## To do:
Reproduce the records below exactly, but only between the lines holding "[mailto:alanfrinkministries@gmail.com] (683, 432)" and "Commercial Market (334, 1796)", inclusive.

Collected data entries:

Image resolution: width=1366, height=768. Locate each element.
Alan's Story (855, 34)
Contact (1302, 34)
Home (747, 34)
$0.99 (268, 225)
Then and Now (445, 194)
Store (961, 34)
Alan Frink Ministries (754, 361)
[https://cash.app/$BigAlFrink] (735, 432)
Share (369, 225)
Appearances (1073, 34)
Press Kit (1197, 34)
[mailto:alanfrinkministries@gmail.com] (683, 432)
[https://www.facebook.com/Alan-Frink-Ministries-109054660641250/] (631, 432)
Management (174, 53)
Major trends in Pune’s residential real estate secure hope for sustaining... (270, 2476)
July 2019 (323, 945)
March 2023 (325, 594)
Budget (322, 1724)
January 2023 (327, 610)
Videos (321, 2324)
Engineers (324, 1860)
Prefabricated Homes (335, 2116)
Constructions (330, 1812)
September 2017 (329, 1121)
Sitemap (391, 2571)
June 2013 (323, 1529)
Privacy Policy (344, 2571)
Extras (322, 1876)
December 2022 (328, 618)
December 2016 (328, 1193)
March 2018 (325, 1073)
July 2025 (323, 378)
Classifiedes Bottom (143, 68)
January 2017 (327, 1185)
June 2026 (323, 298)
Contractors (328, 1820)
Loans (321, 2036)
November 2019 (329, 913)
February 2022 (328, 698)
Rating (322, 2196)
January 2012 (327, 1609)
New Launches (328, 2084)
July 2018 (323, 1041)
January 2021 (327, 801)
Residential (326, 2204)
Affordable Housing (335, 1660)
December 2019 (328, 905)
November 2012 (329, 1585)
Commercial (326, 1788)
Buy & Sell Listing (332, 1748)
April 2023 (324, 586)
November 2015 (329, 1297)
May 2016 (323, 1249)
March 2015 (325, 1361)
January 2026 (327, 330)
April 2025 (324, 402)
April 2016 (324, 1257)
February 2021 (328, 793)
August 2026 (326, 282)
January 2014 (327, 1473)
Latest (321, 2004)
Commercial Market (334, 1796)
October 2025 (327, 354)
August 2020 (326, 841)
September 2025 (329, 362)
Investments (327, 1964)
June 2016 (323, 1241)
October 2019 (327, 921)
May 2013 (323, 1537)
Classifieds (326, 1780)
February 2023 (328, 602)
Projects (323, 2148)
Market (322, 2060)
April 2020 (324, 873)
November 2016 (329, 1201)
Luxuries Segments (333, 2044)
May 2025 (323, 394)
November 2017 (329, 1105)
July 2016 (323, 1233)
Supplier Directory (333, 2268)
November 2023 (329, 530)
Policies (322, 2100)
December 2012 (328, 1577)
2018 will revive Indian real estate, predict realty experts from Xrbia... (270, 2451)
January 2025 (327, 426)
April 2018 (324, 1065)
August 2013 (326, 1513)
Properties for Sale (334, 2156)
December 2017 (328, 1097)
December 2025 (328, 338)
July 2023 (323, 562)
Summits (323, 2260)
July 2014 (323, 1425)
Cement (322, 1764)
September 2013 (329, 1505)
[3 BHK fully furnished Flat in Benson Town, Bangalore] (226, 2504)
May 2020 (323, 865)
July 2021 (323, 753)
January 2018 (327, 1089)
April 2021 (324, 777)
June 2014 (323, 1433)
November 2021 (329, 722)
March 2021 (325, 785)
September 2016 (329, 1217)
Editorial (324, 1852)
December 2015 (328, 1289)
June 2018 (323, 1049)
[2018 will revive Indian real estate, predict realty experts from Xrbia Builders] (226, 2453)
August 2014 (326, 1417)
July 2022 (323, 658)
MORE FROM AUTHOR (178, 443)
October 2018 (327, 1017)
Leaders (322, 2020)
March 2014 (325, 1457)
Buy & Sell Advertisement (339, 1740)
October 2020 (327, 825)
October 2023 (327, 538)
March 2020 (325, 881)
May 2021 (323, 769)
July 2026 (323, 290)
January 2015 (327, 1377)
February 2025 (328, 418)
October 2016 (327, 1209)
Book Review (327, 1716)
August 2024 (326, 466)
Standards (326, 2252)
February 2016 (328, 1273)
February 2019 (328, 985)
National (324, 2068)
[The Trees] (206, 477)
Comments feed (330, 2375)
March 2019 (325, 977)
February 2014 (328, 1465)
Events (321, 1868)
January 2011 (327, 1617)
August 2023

## Solution:
[mailto:alanfrinkministries@gmail.com] (683, 432)
[https://www.facebook.com/Alan-Frink-Ministries-109054660641250/] (631, 432)
Management (174, 53)
Major trends in Pune’s residential real estate secure hope for sustaining... (270, 2476)
July 2019 (323, 945)
March 2023 (325, 594)
Budget (322, 1724)
January 2023 (327, 610)
Videos (321, 2324)
Engineers (324, 1860)
Prefabricated Homes (335, 2116)
Constructions (330, 1812)
September 2017 (329, 1121)
Sitemap (391, 2571)
June 2013 (323, 1529)
Privacy Policy (344, 2571)
Extras (322, 1876)
December 2022 (328, 618)
December 2016 (328, 1193)
March 2018 (325, 1073)
July 2025 (323, 378)
Classifiedes Bottom (143, 68)
January 2017 (327, 1185)
June 2026 (323, 298)
Contractors (328, 1820)
Loans (321, 2036)
November 2019 (329, 913)
February 2022 (328, 698)
Rating (322, 2196)
January 2012 (327, 1609)
New Launches (328, 2084)
July 2018 (323, 1041)
January 2021 (327, 801)
Residential (326, 2204)
Affordable Housing (335, 1660)
December 2019 (328, 905)
November 2012 (329, 1585)
Commercial (326, 1788)
Buy & Sell Listing (332, 1748)
April 2023 (324, 586)
November 2015 (329, 1297)
May 2016 (323, 1249)
March 2015 (325, 1361)
January 2026 (327, 330)
April 2025 (324, 402)
April 2016 (324, 1257)
February 2021 (328, 793)
August 2026 (326, 282)
January 2014 (327, 1473)
Latest (321, 2004)
Commercial Market (334, 1796)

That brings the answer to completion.